Bettas are highly territorial and no matter what sexes you keep together they will fight. The males are solitary in nature ( like in elephants), while the females might live in schools/small groups. Males and females come together to breed only.

It is not wise to keep any form of Bettas together, specially males, they'll fight and kill each other.

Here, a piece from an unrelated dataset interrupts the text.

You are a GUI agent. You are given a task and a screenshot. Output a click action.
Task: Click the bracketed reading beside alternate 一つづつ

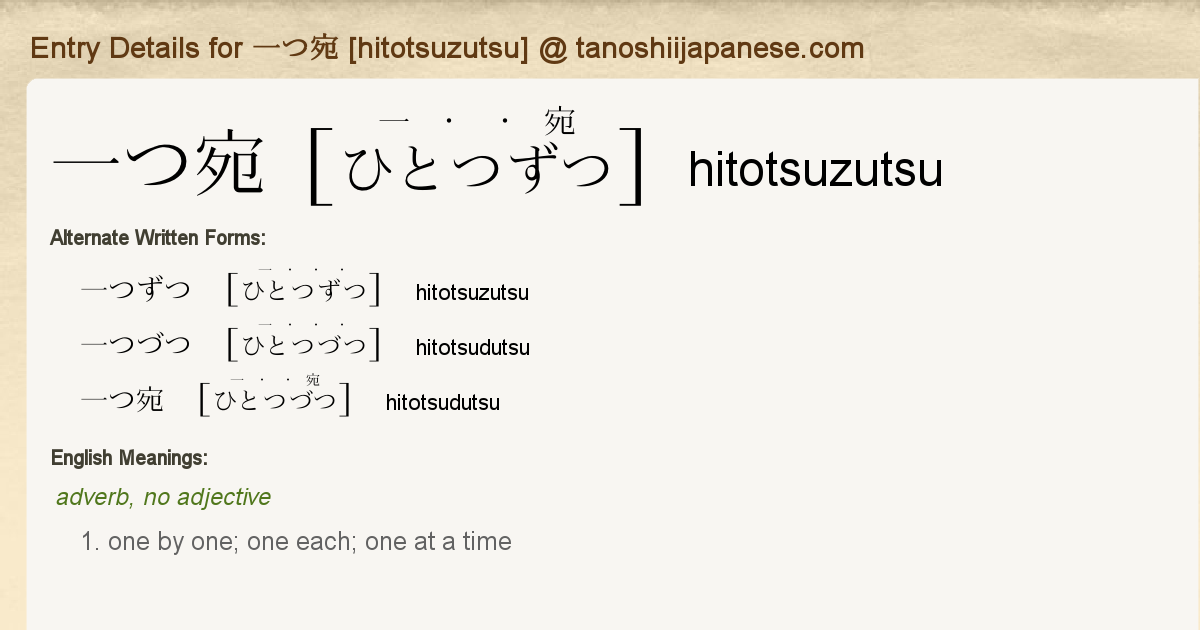pos(304,346)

  • What if I keep them in a 60 gallon that is 120cm in length and is heavily planted, would that still cause fights? Is there absolutely no minimum dimensions that would cause them to live ok?
    – Quillion
    Jan 20, 2014 at 14:25
  • Excellent and sorry for breaking the rule. I'm totally with you :) @Quillion still not advisable. Rule of Thumb is females can be kept together, while males are best advised to be kept alone. What you could do is, release a male and check if he's building a bubble nest ( bubble accumulation at one corner of the tank) and if he does that, he's a mature male and will take on anyone who intrudes his territory. But some sources does mention of keeping a group of Bettas ( 1 male and several females) along side guppies, where guppies act as diversions. So try the one male phenomenon.
    – Ram Adavan
    Jan 21, 2014 at 6:21

I do not actually think putting a 2 betta fish with tiny tetras is a good idea and there's the fact the male will harass the female

My suggestion is to reconsider having bettas together or with other fish

But hey sometimes you might hit a lucky betta

  • In all honesty I have never encountered such an accident. I kept various bettas for 6 years now, and they seem to get along with every kind of fish that is smaller than them. As soon as you put larger fish like goldfish or red finned shark, then they usually just hide in corner and become lethargic, but with small fish they do not mind. Even fancy guppies were good match. That is of course given the fact that aquarium was very heavily planted and big. I prefer to understock rather than overstock.
    – Quillion
    Aug 25, 2014 at 13:11

I feel you should experiment with many fish because many say certain fish are aggressive and certain fish can't be with certain fish. I can say that I have betta male with a female in a tank with tiger barbs, tetras( 4 different types ), guppies, Molly's, platys, red fin sharks , cat fish , crawfish, alge eaters, angel fish, kissing fish, and gouramis (3 types) plus a few other fish and all seem to get along just fine. I'm not gunna lie I have lost a few fish in the past but to where I am now where all my fish get along its worth it. All have adapted to each other fish. I have a lively community of fish. Take the risk because the outcome of it all is awesome to see

  • Can you edit this to include the size of the tank and what plants and/or shelters are offered in the tank? Aug 2, 2015 at 10:48
  • @alba Im really surprised you have bettas in with gouramis. They are both labyrinth fish and the betta would view it as a competitor. I tried to introduce gouramis into a tank with a betta and as soon as the plastic bag with the gouramis hit the water the betta was attacking them on sight.